Dataset excerpts:

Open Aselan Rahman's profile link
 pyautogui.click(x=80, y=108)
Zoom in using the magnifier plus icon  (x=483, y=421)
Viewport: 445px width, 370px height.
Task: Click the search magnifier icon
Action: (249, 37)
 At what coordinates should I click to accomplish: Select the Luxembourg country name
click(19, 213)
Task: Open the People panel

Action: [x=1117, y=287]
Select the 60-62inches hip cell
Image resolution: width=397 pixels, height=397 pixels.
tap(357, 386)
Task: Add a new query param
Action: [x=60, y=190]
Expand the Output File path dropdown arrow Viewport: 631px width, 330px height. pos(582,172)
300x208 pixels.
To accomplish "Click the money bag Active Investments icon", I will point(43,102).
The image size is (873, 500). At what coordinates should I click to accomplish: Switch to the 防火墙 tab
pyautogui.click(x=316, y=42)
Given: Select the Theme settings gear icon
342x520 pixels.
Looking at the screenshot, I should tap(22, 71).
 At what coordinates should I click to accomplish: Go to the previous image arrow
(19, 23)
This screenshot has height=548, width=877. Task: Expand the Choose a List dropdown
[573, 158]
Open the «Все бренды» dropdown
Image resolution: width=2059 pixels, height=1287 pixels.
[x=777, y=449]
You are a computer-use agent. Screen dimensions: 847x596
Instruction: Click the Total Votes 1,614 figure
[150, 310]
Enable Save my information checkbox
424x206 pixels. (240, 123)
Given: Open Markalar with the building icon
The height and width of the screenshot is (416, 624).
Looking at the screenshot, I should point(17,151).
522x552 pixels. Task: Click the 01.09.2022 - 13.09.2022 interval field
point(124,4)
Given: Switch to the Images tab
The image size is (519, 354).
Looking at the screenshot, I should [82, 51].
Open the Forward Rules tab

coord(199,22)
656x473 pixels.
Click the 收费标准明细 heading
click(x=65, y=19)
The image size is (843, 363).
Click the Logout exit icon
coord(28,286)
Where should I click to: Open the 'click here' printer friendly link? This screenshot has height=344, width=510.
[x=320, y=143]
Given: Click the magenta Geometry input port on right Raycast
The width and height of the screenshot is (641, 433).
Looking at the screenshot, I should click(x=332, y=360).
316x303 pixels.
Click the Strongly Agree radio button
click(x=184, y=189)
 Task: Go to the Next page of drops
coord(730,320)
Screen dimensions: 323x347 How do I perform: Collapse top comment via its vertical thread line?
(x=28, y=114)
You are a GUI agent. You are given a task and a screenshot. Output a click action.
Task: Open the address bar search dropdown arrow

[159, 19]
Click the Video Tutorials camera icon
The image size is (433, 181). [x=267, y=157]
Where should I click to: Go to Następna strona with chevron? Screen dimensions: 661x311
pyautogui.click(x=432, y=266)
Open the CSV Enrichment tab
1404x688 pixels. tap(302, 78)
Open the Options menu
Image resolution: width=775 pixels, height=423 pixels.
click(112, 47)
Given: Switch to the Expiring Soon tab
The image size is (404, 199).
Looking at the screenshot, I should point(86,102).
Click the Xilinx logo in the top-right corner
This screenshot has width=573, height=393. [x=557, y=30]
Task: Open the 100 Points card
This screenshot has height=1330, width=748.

Goal of the exercise: Write out, exactly as shown, only the lines running from the one that contains "You are a GUI" to the last line above.

Solved problem:
You are a GUI agent. You are given a task and a screenshot. Output a click action.
Task: Open the address bar search dropdown arrow

[159, 19]
Click the Video Tutorials camera icon
The image size is (433, 181). [x=267, y=157]
Where should I click to: Go to Następna strona with chevron? Screen dimensions: 661x311
pyautogui.click(x=432, y=266)
Open the CSV Enrichment tab
1404x688 pixels. tap(302, 78)
Open the Options menu
Image resolution: width=775 pixels, height=423 pixels.
click(112, 47)
Given: Switch to the Expiring Soon tab
The image size is (404, 199).
Looking at the screenshot, I should point(86,102).
Click the Xilinx logo in the top-right corner
This screenshot has width=573, height=393. [x=557, y=30]
Task: Open the 100 Points card
This screenshot has height=1330, width=748.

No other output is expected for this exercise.